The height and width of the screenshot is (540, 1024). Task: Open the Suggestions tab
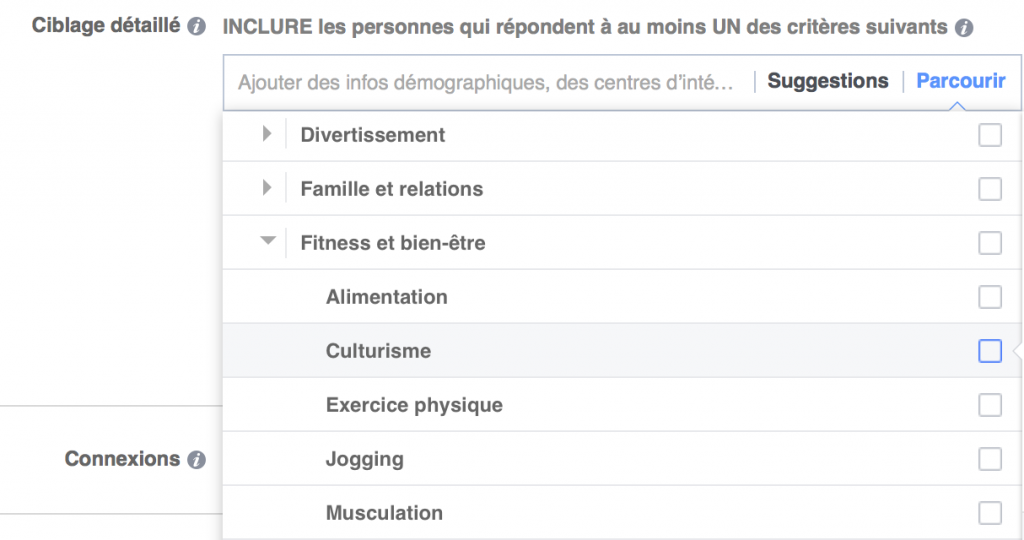pyautogui.click(x=827, y=82)
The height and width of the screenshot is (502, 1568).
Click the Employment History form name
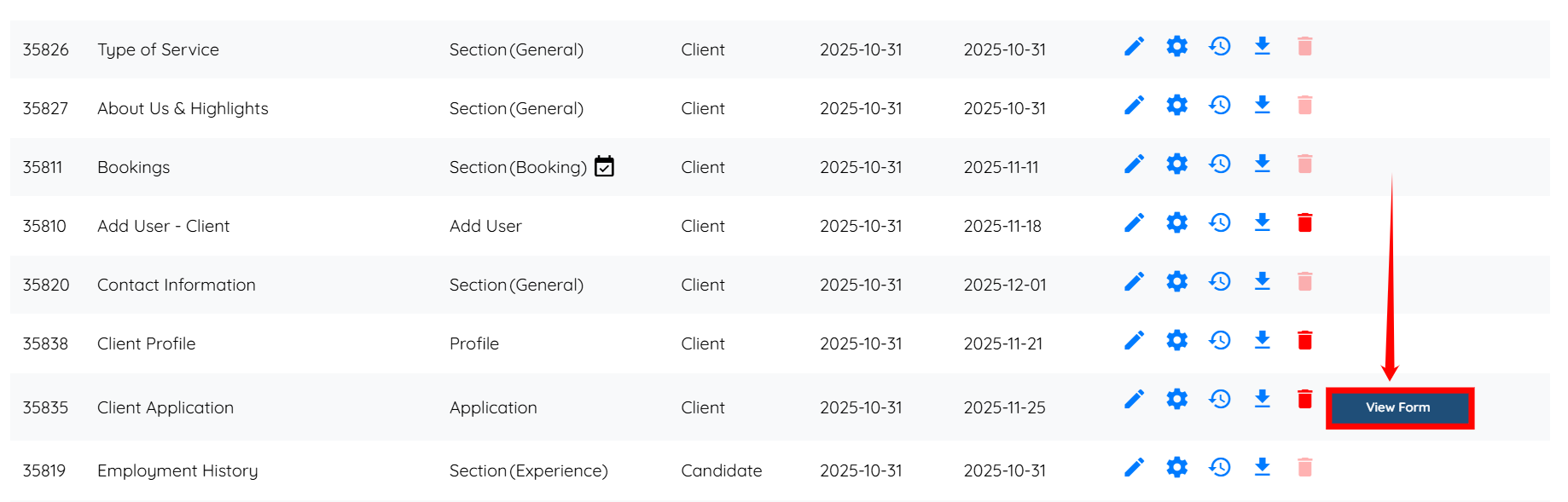click(177, 470)
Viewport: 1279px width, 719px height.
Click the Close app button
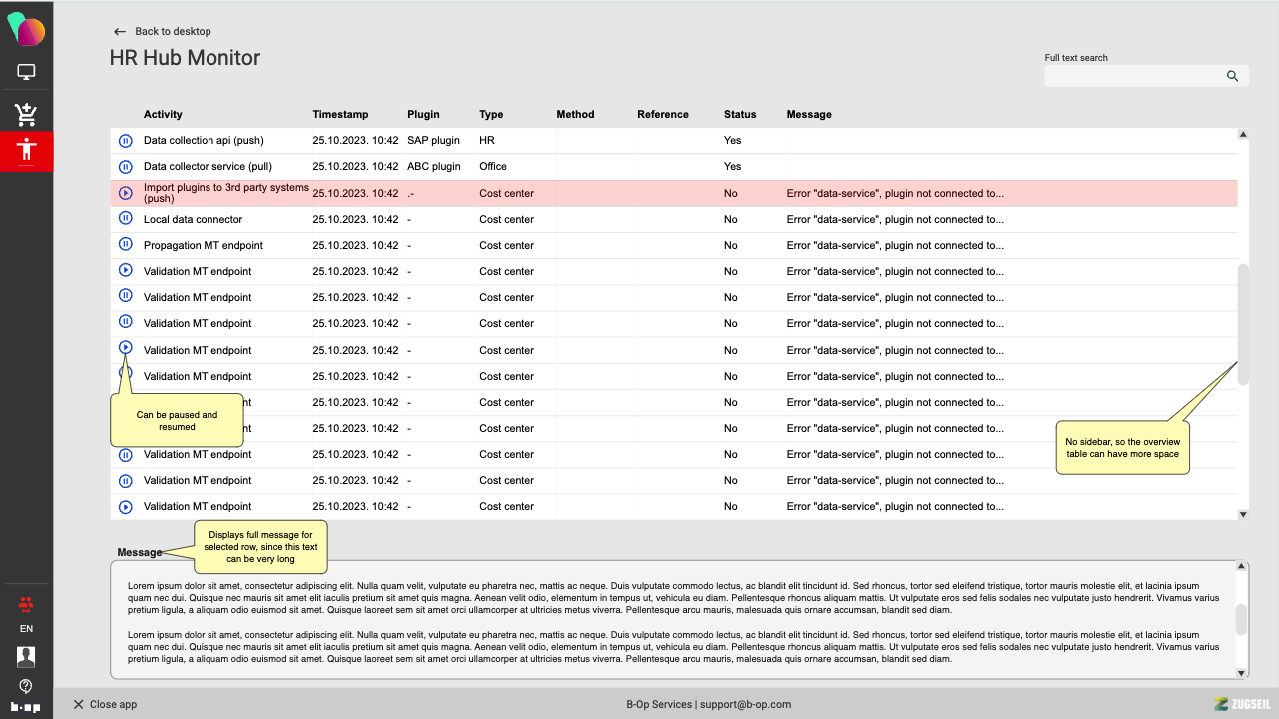[105, 704]
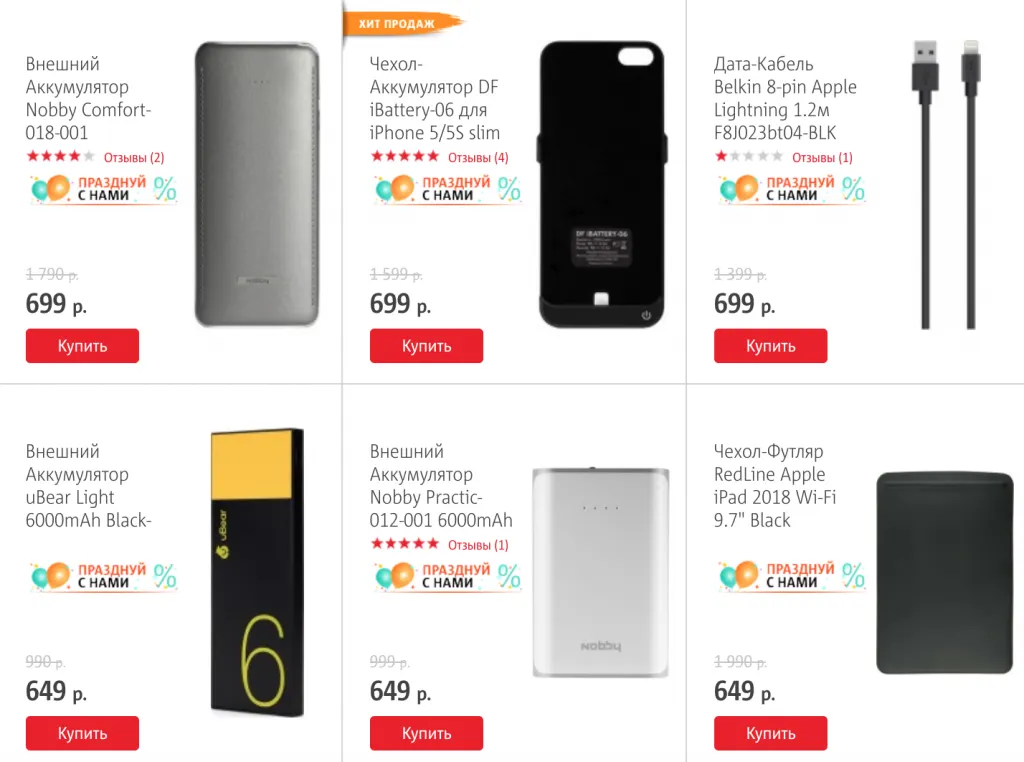Open the Nobby Comfort-018-001 power bank image
The height and width of the screenshot is (762, 1024).
point(257,184)
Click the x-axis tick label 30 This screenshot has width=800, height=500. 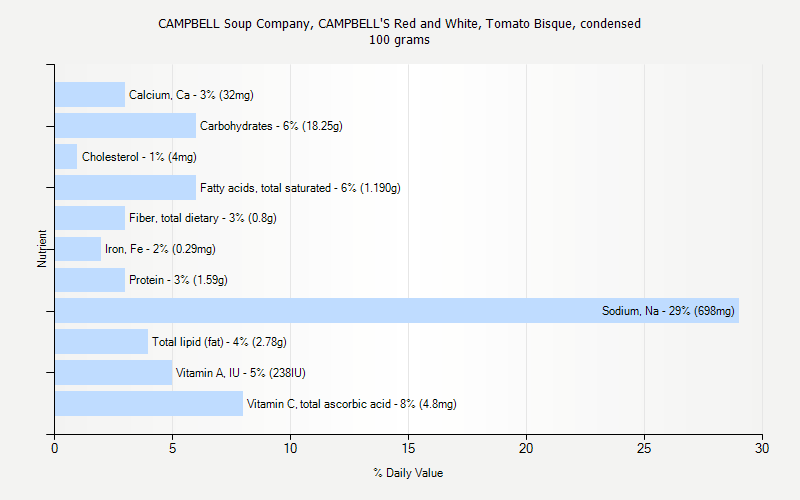762,449
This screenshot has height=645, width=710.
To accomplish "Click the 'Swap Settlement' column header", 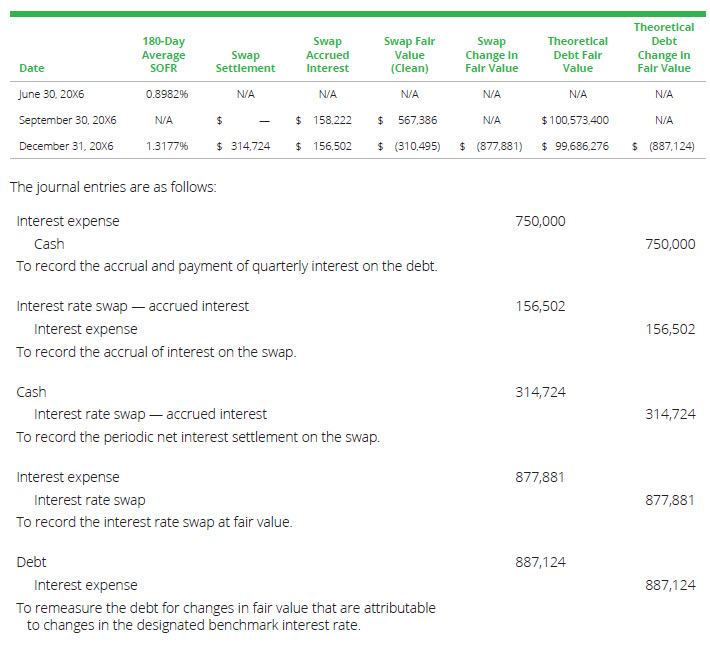I will click(245, 62).
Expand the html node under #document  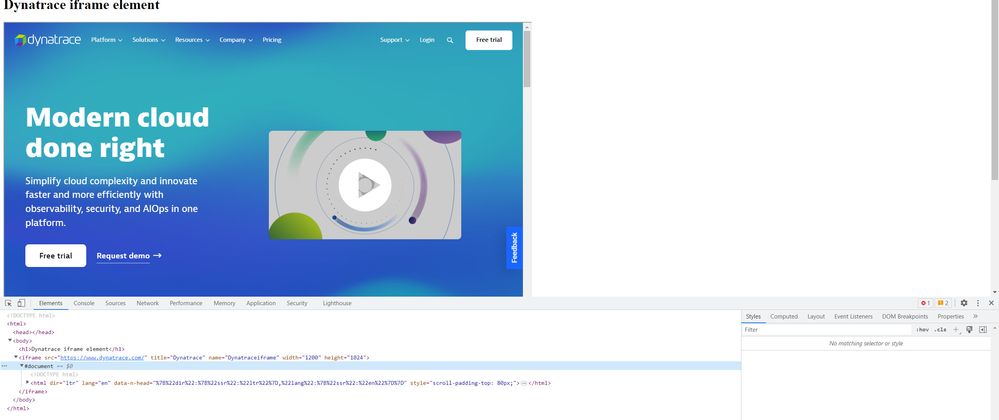click(27, 383)
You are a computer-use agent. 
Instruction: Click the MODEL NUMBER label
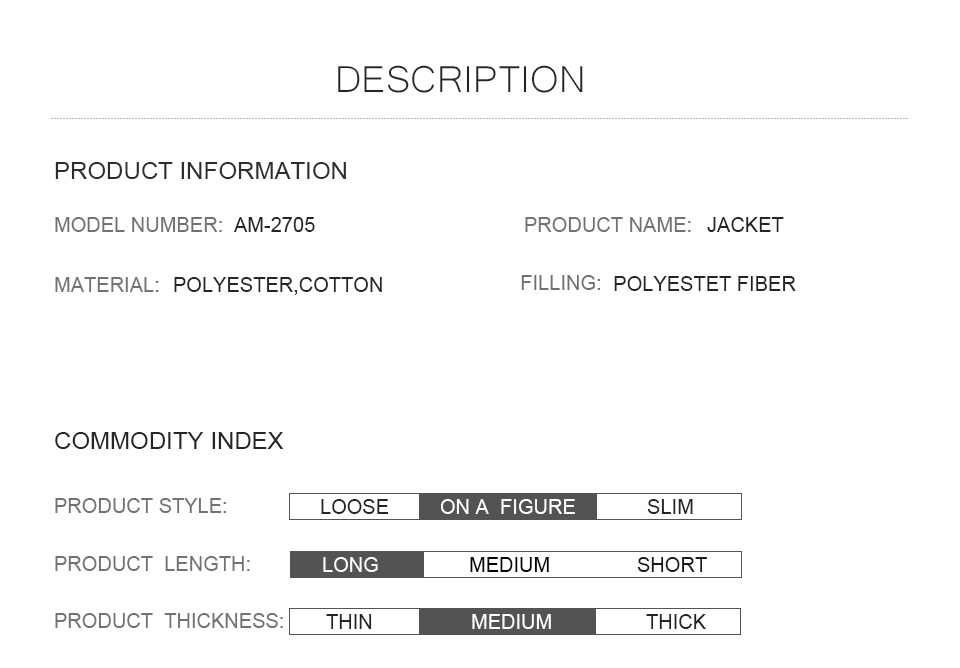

● ● ●

**What you need to do**. Retype the records above word for word, from their first line through the line containing "Viewport: 1279px width, 719px height.", and leave out every picture.

**Reply to the task**.
The height and width of the screenshot is (540, 1024). Task: Open the Suggestions tab
pyautogui.click(x=827, y=82)
The height and width of the screenshot is (502, 1568).
Click the Employment History form name
click(177, 470)
Viewport: 1279px width, 719px height.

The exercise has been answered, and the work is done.